THE TASK =>
Every entry must be repeated exactly in the answer.

SUPPLIED MATERIAL =>
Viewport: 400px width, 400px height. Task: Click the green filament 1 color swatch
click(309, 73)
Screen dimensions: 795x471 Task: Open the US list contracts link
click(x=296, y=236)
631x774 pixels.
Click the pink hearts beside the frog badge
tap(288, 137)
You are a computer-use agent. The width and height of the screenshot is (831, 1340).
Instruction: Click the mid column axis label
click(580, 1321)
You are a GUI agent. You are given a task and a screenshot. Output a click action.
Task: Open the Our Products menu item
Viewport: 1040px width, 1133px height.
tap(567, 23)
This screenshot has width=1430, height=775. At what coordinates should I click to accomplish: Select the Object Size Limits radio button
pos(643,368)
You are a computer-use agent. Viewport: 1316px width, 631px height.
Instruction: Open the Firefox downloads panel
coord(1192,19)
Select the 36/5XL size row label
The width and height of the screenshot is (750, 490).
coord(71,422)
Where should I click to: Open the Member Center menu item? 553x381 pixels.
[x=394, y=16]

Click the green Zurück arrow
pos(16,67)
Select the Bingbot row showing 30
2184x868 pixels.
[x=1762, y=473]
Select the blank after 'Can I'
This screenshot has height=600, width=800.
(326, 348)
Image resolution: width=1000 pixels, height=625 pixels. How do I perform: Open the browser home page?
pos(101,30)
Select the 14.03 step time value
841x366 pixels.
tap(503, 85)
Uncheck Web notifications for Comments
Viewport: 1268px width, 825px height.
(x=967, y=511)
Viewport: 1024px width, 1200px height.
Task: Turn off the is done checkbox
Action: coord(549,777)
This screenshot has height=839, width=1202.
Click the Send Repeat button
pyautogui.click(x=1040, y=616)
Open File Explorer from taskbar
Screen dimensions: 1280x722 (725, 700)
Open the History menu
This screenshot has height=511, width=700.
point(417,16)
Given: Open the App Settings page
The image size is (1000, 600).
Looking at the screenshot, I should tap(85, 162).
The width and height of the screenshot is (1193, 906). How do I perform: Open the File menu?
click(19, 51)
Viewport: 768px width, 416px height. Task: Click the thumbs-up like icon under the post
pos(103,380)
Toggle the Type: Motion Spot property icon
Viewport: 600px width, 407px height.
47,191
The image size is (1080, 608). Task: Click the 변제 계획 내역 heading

RESPONSE BELOW =>
Viewport: 400px width, 400px height. Task: Click the green filament 1 color swatch
click(309, 73)
Screen dimensions: 795x471 Task: Open the US list contracts link
click(x=296, y=236)
631x774 pixels.
Click the pink hearts beside the frog badge
tap(288, 137)
You are a computer-use agent. The width and height of the screenshot is (831, 1340).
Instruction: Click the mid column axis label
click(580, 1321)
You are a GUI agent. You are given a task and a screenshot. Output a click action.
Task: Open the Our Products menu item
Viewport: 1040px width, 1133px height.
tap(567, 23)
This screenshot has width=1430, height=775. At what coordinates should I click to accomplish: Select the Object Size Limits radio button
pos(643,368)
You are a computer-use agent. Viewport: 1316px width, 631px height.
Instruction: Open the Firefox downloads panel
coord(1192,19)
Select the 36/5XL size row label
The width and height of the screenshot is (750, 490).
coord(71,422)
Where should I click to: Open the Member Center menu item? 553x381 pixels.
[x=394, y=16]

Click the green Zurück arrow
pos(16,67)
Select the Bingbot row showing 30
2184x868 pixels.
[x=1762, y=473]
Select the blank after 'Can I'
This screenshot has height=600, width=800.
(326, 348)
Image resolution: width=1000 pixels, height=625 pixels. How do I perform: Open the browser home page?
pos(101,30)
Select the 14.03 step time value
841x366 pixels.
tap(503, 85)
Uncheck Web notifications for Comments
Viewport: 1268px width, 825px height.
(x=967, y=511)
Viewport: 1024px width, 1200px height.
Task: Turn off the is done checkbox
Action: coord(549,777)
This screenshot has height=839, width=1202.
Click the Send Repeat button
pyautogui.click(x=1040, y=616)
Open File Explorer from taskbar
Screen dimensions: 1280x722 (725, 700)
Open the History menu
This screenshot has height=511, width=700.
point(417,16)
Given: Open the App Settings page
The image size is (1000, 600).
Looking at the screenshot, I should tap(85, 162).
The width and height of the screenshot is (1193, 906). How do I perform: Open the File menu?
click(19, 51)
Viewport: 768px width, 416px height. Task: Click the thumbs-up like icon under the post
pos(103,380)
Toggle the Type: Motion Spot property icon
Viewport: 600px width, 407px height.
47,191
The image size is (1080, 608). Task: Click the 변제 계획 내역 heading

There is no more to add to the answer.